LeetCode JavaScript 30 Days Challenge – Day7 – 2629. Function Composition

    LeetCode JavaScript 30 Days ChallengeLeetCode Js-ArrayResult

    Given an array of functions [f1, f2, f3, …, fn], return a new function fn that is the function composition of the array of functions.
    The function composition of [f(x), g(x), h(x)] is fn(x) = f(g(h(x))).
    The function composition of an empty list of functions is the identity function f(x) = x.
    You may assume each function in the array accepts one integer as input and returns one integer as output.

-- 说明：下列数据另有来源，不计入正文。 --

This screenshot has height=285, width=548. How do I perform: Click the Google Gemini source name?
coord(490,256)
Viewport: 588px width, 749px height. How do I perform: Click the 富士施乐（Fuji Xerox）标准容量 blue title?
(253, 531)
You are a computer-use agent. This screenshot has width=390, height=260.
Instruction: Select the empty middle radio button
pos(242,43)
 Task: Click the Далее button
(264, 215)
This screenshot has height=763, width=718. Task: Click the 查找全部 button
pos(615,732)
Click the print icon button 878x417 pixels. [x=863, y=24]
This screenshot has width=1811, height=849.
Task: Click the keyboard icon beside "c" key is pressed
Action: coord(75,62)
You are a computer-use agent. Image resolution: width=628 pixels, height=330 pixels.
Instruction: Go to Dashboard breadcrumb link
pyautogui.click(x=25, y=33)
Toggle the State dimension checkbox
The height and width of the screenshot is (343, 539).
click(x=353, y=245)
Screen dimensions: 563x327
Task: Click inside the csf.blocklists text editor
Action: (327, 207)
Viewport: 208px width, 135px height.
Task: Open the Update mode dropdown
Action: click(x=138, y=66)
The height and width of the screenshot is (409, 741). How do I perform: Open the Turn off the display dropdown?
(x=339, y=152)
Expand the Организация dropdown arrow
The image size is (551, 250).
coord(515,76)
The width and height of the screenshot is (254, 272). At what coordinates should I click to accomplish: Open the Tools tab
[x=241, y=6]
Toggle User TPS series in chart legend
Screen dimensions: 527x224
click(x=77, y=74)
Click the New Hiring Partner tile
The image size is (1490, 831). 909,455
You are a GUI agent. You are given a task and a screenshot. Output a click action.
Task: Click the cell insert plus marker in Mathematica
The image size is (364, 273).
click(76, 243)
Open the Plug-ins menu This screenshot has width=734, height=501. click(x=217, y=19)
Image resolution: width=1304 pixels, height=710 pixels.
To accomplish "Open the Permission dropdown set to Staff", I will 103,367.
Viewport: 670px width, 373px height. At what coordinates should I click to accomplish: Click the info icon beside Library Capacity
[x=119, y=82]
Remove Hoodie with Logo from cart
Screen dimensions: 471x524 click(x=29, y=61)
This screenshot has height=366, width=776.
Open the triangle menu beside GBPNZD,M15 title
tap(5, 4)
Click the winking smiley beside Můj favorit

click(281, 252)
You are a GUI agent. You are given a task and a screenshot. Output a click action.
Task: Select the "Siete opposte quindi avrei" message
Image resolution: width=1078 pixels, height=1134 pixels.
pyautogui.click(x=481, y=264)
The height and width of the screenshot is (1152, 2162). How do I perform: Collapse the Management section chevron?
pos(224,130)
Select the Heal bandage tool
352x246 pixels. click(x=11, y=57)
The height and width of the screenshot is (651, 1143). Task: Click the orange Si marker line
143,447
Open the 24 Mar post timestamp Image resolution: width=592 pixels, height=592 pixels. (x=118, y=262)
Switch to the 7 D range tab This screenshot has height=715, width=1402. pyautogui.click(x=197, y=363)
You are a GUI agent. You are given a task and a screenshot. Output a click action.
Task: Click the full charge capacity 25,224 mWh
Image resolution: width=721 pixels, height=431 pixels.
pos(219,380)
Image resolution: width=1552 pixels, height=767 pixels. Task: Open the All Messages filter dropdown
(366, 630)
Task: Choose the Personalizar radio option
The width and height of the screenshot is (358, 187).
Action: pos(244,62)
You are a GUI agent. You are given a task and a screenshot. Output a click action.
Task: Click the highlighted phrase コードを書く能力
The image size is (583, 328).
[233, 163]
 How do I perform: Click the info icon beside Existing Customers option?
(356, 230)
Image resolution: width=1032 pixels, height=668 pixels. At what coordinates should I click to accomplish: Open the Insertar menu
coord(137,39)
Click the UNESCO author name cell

    給予一個陣列函式 [f1, f2, f3, ..., fn],回傳一個新的函式 fn 是這個陣列函式的函式組合。
    函式組合[f(x), g(x), h(x)]為fn(x) = f(g(h(x)))。
    假如為空的函式列表的函式組合,則函式恆為input的值,如f(x) = x。
    
    你可以假設陣列中的每個函式都接受一個整數作為輸入,並回傳一個整數當作結果。
    

    Example 1:

    Input: functions = [x => x + 1, x => x * x, x => 2 * x], x = 4
    Output: 65
    

    Example 2:

    Input: functions = [x => 10 * x, x => 10 * x, x => 10 * x], x = 1
    Output: 1000
    

    Example 3:

    Input: functions = [], x = 42
    Output: 42
    

    solution:
    這題最重要的是了解題目的說明,題目將條件依序放到陣列中,
    同時希望我們由右到左的讀取陣列函式的內容,
    這個過程我們可以使用reduceRight()來完成指定功能,如下:

    Code 1: BigO(n)

    var compose = function(functions) {
        return function (x) {
            return functions.reduceRight((acc, cur) => cur(acc), x);
        };
    };
    

    FlowChart:
    Example 1

    Input: functions = [x => x + 1, x => x * x, x => 2 * x], x = 4
    functions.reduceRight((acc, cur) => cur(acc), x)
    
    functions.reduceRight((acc, cur) => cur(2 * 4), 4) //acc = 8
    functions.reduceRight((acc, cur) => cur(8 * 8), 8) //acc = 64
    functions.reduceRight((acc, cur) => cur(64 + 1), 64) //acc = 65
    return 65;
    

    Example 2

    Input: functions = [x => 10 * x, x => 10 * x, x => 10 * x], x = 1
    functions.reduceRight((acc, cur) => cur(acc), x)
    
    functions.reduceRight((acc, cur) => cur(10 * 1), 1) //acc = 10
    functions.reduceRight((acc, cur) => cur(10 * 10), 10) //acc = 100
    functions.reduceRight((acc, cur) => cur(10 + 100), 100) //acc = 1000
    return 1000;
    

    Example 3

    Input: functions = [], x = 42
    functions.reduceRight((acc, cur) => cur(acc), x)
    
    functions.reduceRight((acc, cur) => cur(acc), 42)
    return 42;
    

    Code 2: BigO(n)

    var compose = function(functions) {
        return function (x) {
            return functions.reverse().reduce((acc, cur) => cur(acc), x);
        };
    };
    

    Code 3: BigO(n)

    var compose = function(functions) {
    	return function(x) {
            while (functions.length) {
                x = functions.pop()(x);
            }
            return x;
        }
    };
    

    Code 4: BigO(n)

    var compose = function(functions) {
        return function recursion(x) {      
            //如果funcitons中沒有陣列元素,則呼叫temp匿名函式回傳x的值。  
            if (functions.length === 0) return x;
    
            //*重點,將x重新賦值為:移除functions中最右邊的陣列的同時,帶入(x)的參數進去執行取得結果。     
            x = functions.pop()(x);      
    
            //重複呼叫遞迴函式直到陣列中無元素。  
            return recursion(x);    
        }
    };